By following her instructions, she explains that it will shorten the femur length with angles, allowing you to squat in a more upright position.
“It effectively will shorten that femur length by angles by placing your legs facing out or even wider, you are essentially shortening that femur length temporarily allowing you to squat much more upright.”
Bar Placement – Try the Low Bar Position
Bar placement is also important for squat form. Stern advises locking your elbows in and keeping them under the bar in a low-bar squat, which can help alter the center of gravity.
“Consider scaling it down just a little bit closer to a low bar placement. Now this is going to feel a bit awkward at first.
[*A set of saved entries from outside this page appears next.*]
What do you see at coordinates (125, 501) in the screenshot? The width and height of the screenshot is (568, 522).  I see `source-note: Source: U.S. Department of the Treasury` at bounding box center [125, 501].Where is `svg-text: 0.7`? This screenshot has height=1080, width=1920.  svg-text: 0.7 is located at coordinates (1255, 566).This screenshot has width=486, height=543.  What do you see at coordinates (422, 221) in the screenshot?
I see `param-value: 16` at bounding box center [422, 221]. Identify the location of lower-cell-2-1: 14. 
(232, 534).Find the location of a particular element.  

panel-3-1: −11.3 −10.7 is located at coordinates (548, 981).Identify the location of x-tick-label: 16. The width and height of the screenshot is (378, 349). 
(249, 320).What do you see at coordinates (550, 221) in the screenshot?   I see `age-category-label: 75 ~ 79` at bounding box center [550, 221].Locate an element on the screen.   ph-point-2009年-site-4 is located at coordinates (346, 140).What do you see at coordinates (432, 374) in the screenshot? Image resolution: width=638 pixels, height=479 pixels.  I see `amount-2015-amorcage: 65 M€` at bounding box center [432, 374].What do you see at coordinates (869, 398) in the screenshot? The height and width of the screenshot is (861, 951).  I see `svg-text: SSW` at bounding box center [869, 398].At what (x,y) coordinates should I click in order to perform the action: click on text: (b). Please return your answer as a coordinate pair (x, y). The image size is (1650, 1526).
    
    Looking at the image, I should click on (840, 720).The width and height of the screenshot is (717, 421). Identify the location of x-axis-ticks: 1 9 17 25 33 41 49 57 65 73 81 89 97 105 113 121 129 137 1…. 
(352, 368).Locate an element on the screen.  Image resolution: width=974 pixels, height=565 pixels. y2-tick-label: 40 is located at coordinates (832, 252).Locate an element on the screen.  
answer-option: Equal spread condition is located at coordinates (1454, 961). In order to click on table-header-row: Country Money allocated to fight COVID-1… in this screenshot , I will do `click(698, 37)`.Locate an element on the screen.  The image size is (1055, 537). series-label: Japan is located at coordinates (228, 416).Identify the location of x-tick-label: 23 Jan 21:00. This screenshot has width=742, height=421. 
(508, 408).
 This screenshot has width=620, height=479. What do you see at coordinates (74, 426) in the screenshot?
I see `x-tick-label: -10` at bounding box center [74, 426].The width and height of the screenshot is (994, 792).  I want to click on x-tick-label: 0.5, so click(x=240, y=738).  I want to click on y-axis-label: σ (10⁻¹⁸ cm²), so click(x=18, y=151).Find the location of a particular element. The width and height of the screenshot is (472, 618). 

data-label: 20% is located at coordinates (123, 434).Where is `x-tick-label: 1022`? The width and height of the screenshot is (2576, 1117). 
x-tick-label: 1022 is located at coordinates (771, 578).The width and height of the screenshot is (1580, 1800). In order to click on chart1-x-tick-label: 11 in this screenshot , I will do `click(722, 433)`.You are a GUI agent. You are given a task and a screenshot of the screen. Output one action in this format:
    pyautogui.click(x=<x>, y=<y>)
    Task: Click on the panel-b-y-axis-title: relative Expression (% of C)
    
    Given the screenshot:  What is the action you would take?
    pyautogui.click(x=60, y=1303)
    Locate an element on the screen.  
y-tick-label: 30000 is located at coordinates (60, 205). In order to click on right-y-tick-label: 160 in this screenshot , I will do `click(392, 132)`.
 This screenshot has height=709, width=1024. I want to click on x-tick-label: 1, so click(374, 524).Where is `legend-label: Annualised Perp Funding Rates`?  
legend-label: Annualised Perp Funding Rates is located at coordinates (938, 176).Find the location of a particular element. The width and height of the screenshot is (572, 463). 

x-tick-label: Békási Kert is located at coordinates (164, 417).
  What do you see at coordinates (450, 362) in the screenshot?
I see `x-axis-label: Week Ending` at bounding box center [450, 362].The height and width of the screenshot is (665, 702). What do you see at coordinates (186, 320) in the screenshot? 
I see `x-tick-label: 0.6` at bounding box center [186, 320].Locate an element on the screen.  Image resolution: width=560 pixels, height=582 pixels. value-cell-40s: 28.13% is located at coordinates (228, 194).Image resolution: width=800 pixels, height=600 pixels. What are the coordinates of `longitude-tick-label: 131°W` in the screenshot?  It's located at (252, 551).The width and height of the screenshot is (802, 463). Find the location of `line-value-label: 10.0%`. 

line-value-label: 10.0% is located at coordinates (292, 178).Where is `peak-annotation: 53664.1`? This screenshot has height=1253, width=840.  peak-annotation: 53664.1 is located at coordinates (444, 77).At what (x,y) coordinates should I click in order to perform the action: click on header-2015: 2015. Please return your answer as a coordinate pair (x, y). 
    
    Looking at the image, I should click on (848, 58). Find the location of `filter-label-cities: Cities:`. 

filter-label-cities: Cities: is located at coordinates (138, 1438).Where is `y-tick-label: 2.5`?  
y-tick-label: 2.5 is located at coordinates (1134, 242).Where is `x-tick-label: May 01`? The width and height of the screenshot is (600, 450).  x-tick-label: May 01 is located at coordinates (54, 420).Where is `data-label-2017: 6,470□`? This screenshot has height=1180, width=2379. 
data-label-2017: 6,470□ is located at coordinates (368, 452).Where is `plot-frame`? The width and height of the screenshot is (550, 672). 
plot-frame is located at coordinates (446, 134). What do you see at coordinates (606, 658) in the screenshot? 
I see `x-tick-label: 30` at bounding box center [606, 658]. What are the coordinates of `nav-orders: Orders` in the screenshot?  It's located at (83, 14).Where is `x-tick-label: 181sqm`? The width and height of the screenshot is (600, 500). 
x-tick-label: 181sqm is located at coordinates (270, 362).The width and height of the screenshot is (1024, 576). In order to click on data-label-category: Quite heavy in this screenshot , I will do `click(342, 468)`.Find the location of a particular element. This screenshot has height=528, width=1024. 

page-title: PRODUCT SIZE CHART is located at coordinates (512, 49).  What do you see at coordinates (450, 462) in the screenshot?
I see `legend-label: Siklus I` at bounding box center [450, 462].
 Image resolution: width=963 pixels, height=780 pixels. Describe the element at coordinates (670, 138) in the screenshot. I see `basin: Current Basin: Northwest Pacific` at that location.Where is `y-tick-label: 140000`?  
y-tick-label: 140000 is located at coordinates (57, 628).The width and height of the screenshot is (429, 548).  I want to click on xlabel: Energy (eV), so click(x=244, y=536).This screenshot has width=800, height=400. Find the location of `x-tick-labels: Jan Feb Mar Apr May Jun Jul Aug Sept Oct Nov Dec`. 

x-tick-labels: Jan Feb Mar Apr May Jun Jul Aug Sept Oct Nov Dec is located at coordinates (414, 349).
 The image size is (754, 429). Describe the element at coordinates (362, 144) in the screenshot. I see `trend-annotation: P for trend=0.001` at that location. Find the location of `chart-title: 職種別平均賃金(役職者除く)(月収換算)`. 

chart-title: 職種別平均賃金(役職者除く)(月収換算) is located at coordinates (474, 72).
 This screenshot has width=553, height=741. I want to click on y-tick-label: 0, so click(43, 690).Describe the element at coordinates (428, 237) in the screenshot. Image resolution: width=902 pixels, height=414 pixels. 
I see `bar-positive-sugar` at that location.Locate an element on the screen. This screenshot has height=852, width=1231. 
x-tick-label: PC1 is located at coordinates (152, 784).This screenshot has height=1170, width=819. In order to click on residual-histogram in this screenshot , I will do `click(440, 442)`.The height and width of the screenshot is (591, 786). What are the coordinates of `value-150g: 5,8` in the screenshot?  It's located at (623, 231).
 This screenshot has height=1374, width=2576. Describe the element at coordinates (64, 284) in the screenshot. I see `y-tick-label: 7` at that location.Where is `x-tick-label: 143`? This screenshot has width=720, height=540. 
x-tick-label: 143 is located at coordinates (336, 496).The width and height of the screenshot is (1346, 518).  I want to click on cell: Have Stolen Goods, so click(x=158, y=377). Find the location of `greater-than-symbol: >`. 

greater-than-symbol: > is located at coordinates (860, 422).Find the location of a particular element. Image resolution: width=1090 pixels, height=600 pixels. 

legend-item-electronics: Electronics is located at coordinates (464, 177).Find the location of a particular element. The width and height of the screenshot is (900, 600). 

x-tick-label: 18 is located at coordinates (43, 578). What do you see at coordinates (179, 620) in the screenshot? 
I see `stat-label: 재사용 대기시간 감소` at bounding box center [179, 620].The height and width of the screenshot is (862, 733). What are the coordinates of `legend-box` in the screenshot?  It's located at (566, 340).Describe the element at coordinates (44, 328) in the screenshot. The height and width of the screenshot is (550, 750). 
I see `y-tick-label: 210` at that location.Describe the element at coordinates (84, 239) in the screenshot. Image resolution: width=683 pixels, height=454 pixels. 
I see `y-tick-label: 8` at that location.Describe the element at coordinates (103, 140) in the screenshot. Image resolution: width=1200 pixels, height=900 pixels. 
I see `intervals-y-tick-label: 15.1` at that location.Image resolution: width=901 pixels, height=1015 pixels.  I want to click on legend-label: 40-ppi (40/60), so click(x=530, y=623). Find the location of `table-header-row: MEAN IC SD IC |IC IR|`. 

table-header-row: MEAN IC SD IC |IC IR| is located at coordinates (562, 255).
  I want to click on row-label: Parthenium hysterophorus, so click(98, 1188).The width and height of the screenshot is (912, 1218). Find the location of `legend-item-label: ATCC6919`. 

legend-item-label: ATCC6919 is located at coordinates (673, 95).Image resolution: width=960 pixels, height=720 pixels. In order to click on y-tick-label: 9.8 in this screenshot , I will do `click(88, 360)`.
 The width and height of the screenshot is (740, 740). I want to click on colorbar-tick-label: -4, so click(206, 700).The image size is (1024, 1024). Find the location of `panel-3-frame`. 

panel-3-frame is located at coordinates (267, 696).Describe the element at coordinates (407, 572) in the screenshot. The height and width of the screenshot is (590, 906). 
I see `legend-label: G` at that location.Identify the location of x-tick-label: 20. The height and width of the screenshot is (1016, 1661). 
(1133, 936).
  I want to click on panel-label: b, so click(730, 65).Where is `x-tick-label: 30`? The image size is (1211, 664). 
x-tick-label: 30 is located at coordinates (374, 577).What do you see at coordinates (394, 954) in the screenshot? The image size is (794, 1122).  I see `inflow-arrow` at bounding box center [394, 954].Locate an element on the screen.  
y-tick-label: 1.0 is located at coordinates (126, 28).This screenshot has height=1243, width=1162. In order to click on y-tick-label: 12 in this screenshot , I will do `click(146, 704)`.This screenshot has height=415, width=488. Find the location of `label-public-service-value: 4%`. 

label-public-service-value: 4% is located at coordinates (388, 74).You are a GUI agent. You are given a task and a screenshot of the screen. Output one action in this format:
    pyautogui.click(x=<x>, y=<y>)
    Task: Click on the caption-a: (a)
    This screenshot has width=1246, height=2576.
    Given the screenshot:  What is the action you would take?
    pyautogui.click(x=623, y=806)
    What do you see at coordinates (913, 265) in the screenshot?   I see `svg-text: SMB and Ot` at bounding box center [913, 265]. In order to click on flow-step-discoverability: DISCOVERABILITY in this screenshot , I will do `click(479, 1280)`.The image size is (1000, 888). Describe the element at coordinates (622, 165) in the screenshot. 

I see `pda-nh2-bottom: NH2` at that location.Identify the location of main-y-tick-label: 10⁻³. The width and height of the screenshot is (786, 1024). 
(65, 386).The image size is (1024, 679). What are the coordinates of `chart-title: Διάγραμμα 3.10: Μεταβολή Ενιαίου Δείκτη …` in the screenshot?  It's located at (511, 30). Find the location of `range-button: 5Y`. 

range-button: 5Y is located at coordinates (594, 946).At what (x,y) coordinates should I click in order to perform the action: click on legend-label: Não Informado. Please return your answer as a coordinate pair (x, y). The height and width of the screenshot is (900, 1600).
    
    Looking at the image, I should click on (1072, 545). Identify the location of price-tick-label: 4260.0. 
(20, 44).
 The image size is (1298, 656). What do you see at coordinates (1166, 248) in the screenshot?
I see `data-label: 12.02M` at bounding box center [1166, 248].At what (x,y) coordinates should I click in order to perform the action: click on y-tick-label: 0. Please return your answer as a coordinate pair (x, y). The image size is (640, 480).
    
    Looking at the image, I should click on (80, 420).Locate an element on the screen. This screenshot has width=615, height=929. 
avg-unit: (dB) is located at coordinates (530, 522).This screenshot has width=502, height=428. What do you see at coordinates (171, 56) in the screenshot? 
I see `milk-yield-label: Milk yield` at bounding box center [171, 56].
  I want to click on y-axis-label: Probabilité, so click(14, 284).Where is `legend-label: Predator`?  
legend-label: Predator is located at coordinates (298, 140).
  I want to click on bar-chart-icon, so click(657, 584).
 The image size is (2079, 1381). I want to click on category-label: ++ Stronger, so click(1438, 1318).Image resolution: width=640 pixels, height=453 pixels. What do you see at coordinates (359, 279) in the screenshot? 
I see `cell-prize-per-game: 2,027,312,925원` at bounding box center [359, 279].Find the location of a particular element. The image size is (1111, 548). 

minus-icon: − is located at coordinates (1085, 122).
I really want you to think about locking your elbows in and keeping your elbows underneath the bar and getting to that low bar squat point is going to change where your center of gravity is.”
Add Plates Under Your Heels
In addition, she shared why adding plates under your heels during a squat with a wider stance can help the body stay in an upright position.
“Look at adding plates under the heels. Now, by adding plates under the heels in addition to that wider stance, you’re going to have a much easier time keeping your body more upright and also squatting below parallel.”
Try Squatting with the Front or Zercher Variations
She believes front squat variations and Zercher squats are ideal for those who have longer femurs.
“Another option would be the Zercher squat, it’s one of my personal favorites. It is a golden era exercise where that bar is going to sit right in the crook of your elbow and you can use a bar pad if you’d like for a little bit more comfort. This is one of those great we’ll call it a functional exercise because it directly translates into everyday life.”
“It’s excellent for building that posterior chain, quads as well, in addition, it will give you great biceps,” she adds.
Incorporate Unilateral Exercises
Lastly, she advised lifters who have squat form issues to include unilateral exercises such as barbell split squats, step ups, and Bulgarian split squats which won’t result in excessive folding for those with longer limbs.
“You’ve got your barbell split squat, you’ve got step ups, hinge assisted single-leg squats, Bulgarian split squats, these unilateral exercises are going to go a long way towards really helping you get the most out of your leg exercises without having to worry about folding up like a taco.”
Stern makes it a point to provide easy-to-understand exercise information for boosting gains. On your next leg day, if squatting becomes difficult due to form issues, give her five quick fixes a try.